● What you are asked to do
Each entry needs to appear again, retyped exactly as it is below.

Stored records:

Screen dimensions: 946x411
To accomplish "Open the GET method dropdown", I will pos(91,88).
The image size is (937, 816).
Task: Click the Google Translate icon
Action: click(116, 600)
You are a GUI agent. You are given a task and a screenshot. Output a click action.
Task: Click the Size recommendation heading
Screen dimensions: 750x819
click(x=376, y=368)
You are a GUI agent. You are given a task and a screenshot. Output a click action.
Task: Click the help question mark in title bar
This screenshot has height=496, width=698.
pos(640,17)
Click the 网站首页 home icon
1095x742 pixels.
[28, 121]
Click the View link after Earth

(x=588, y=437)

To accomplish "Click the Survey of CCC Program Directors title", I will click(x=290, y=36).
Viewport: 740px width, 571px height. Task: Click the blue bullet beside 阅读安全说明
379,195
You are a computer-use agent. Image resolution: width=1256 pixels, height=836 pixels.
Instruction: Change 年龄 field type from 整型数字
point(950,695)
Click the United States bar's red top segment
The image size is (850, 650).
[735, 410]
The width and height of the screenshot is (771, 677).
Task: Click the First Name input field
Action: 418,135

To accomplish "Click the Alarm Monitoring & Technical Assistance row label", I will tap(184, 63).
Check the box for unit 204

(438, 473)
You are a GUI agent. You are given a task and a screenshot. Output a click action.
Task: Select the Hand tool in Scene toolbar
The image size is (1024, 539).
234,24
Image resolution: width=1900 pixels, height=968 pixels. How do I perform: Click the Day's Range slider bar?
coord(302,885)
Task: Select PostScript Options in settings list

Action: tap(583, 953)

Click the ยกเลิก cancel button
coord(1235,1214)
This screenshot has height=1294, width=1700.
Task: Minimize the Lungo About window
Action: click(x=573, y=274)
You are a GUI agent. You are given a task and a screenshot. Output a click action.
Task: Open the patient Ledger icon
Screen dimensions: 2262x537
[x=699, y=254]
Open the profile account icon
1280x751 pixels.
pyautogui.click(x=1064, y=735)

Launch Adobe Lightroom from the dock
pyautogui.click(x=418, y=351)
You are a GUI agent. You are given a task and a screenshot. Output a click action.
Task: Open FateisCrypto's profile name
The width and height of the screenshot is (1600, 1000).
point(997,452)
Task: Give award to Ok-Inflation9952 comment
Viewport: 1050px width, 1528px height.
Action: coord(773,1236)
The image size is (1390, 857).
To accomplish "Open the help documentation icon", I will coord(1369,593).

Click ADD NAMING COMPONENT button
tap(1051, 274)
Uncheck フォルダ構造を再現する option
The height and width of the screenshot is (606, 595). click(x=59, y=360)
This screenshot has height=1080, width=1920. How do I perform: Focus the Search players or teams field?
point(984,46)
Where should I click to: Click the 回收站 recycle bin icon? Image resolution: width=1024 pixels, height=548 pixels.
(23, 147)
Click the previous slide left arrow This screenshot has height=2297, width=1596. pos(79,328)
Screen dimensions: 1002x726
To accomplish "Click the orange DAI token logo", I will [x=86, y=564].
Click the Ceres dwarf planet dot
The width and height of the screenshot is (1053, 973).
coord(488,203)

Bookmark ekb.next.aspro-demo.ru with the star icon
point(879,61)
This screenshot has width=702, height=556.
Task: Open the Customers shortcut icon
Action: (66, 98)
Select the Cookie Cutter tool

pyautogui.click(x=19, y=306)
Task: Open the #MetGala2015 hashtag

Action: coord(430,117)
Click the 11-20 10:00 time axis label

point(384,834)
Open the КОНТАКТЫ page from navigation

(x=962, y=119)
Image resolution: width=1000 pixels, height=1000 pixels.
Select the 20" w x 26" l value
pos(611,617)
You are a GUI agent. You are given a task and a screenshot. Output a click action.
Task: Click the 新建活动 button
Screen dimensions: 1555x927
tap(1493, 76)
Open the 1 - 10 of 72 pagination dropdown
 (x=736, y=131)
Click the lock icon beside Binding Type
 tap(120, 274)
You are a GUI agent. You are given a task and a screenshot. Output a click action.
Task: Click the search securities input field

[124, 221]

● Solution for this problem
Screen dimensions: 946x411
To accomplish "Open the GET method dropdown", I will pos(91,88).
The image size is (937, 816).
Task: Click the Google Translate icon
Action: click(116, 600)
You are a GUI agent. You are given a task and a screenshot. Output a click action.
Task: Click the Size recommendation heading
Screen dimensions: 750x819
click(x=376, y=368)
You are a GUI agent. You are given a task and a screenshot. Output a click action.
Task: Click the help question mark in title bar
This screenshot has height=496, width=698.
pos(640,17)
Click the 网站首页 home icon
1095x742 pixels.
[28, 121]
Click the View link after Earth

(x=588, y=437)

To accomplish "Click the Survey of CCC Program Directors title", I will click(x=290, y=36).
Viewport: 740px width, 571px height. Task: Click the blue bullet beside 阅读安全说明
379,195
You are a computer-use agent. Image resolution: width=1256 pixels, height=836 pixels.
Instruction: Change 年龄 field type from 整型数字
point(950,695)
Click the United States bar's red top segment
The image size is (850, 650).
[735, 410]
The width and height of the screenshot is (771, 677).
Task: Click the First Name input field
Action: 418,135

To accomplish "Click the Alarm Monitoring & Technical Assistance row label", I will tap(184, 63).
Check the box for unit 204

(438, 473)
You are a GUI agent. You are given a task and a screenshot. Output a click action.
Task: Select the Hand tool in Scene toolbar
The image size is (1024, 539).
234,24
Image resolution: width=1900 pixels, height=968 pixels. How do I perform: Click the Day's Range slider bar?
coord(302,885)
Task: Select PostScript Options in settings list

Action: tap(583, 953)

Click the ยกเลิก cancel button
coord(1235,1214)
This screenshot has height=1294, width=1700.
Task: Minimize the Lungo About window
Action: click(x=573, y=274)
You are a GUI agent. You are given a task and a screenshot. Output a click action.
Task: Open the patient Ledger icon
Screen dimensions: 2262x537
[x=699, y=254]
Open the profile account icon
1280x751 pixels.
pyautogui.click(x=1064, y=735)

Launch Adobe Lightroom from the dock
pyautogui.click(x=418, y=351)
You are a GUI agent. You are given a task and a screenshot. Output a click action.
Task: Open FateisCrypto's profile name
The width and height of the screenshot is (1600, 1000).
point(997,452)
Task: Give award to Ok-Inflation9952 comment
Viewport: 1050px width, 1528px height.
Action: coord(773,1236)
The image size is (1390, 857).
To accomplish "Open the help documentation icon", I will coord(1369,593).

Click ADD NAMING COMPONENT button
tap(1051, 274)
Uncheck フォルダ構造を再現する option
The height and width of the screenshot is (606, 595). click(x=59, y=360)
This screenshot has height=1080, width=1920. How do I perform: Focus the Search players or teams field?
point(984,46)
Where should I click to: Click the 回收站 recycle bin icon? Image resolution: width=1024 pixels, height=548 pixels.
(23, 147)
Click the previous slide left arrow This screenshot has height=2297, width=1596. pos(79,328)
Screen dimensions: 1002x726
To accomplish "Click the orange DAI token logo", I will [x=86, y=564].
Click the Ceres dwarf planet dot
The width and height of the screenshot is (1053, 973).
coord(488,203)

Bookmark ekb.next.aspro-demo.ru with the star icon
point(879,61)
This screenshot has width=702, height=556.
Task: Open the Customers shortcut icon
Action: (66, 98)
Select the Cookie Cutter tool

pyautogui.click(x=19, y=306)
Task: Open the #MetGala2015 hashtag

Action: coord(430,117)
Click the 11-20 10:00 time axis label

point(384,834)
Open the КОНТАКТЫ page from navigation

(x=962, y=119)
Image resolution: width=1000 pixels, height=1000 pixels.
Select the 20" w x 26" l value
pos(611,617)
You are a GUI agent. You are given a task and a screenshot. Output a click action.
Task: Click the 新建活动 button
Screen dimensions: 1555x927
tap(1493, 76)
Open the 1 - 10 of 72 pagination dropdown
 (x=736, y=131)
Click the lock icon beside Binding Type
 tap(120, 274)
You are a GUI agent. You are given a task and a screenshot. Output a click action.
Task: Click the search securities input field

[124, 221]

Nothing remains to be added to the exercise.